Wednesday, March 7, 2012

Everything is a process

Even redeeming is a process. The word redeem means to "buy back" or "to recover". I imagine it's somewhat more like an archaeologist digging for ruins- they brush and they scrape away carefully and slowly, until piece by piece, the original design is brought forth.

I've been struggling with forgiveness again lately. I don't know if it's because 1 week from today marks the 1 year anniversary of my dad's death- and all that came with it. Little did I know that his death was only the beginning of a much larger process- forgiving my mom. When my dad died, I lost the mediator or buffer between my mom and myself. and that terrified me! God, of course is my mediator- but much less visible at times : )

Memories have started popping up- and I immediately have to remind myself "nope! I've forgiven this- Lord help me to forgive!."

Perhaps what spurned this new influx of frustration toward my mother was a recent conversation where I was reminded of her unchanged behavior.  Every conversation again circles around her and her life and her problems and then maybe a little blip or a question about me. Please know- she can be kind, thoughtful and caring- but I think deep down she really doesn't know HOW to love me- how to be unselfish. My idealistic/visionary self sees what could be, the relationship we could have if only this or that, and then conversations like this pull me right back to reality.And reality bites sometimes.

For YEARS, I gave and gave and gave to make my mom feel good about herself. I denied who I was and how I felt for fear that it would be too much. She couldn't seem to handle her own emotions, much less mine.

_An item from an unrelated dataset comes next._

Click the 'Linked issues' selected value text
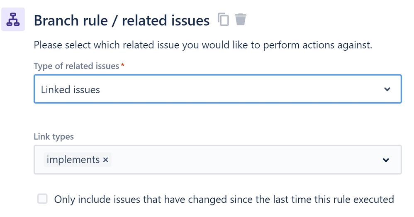Screen dimensions: 414x217 click(70, 89)
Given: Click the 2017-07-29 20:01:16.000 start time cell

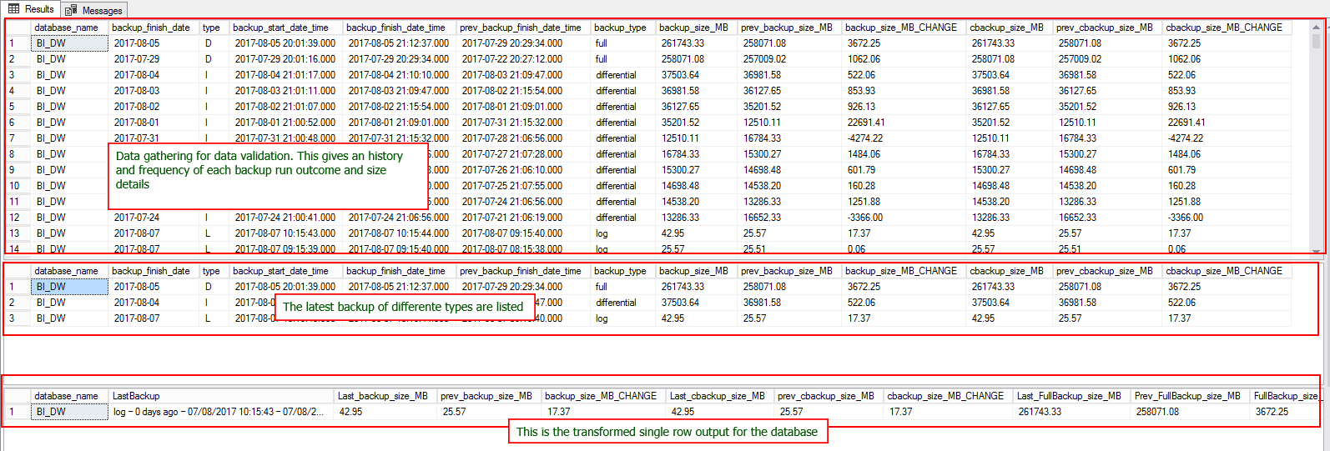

And don't even consider speaking up- because we all know what happens when you do that. Once I learn to accept the reality of the situation, it actually releases me of the condemnation- the old tape that plays in my head of what a terrible daughter I am for not being "enough" for my own mother.

But once I accept that this is where she is, and this is where I am and it is OKAY for me to separate myself for a bit- it is okay if the extent of our relationship is somewhat long distance and it's okay that we are not best friends- then for some reason, I chill out- the pressure is off- and those old tapes of condemnation and guilt just stop playing. I guess i'm just a little discouraged that I still struggle with this from time to time.

Our God is gracious. I am so grateful that He puts loving people to support and encourage us along the way.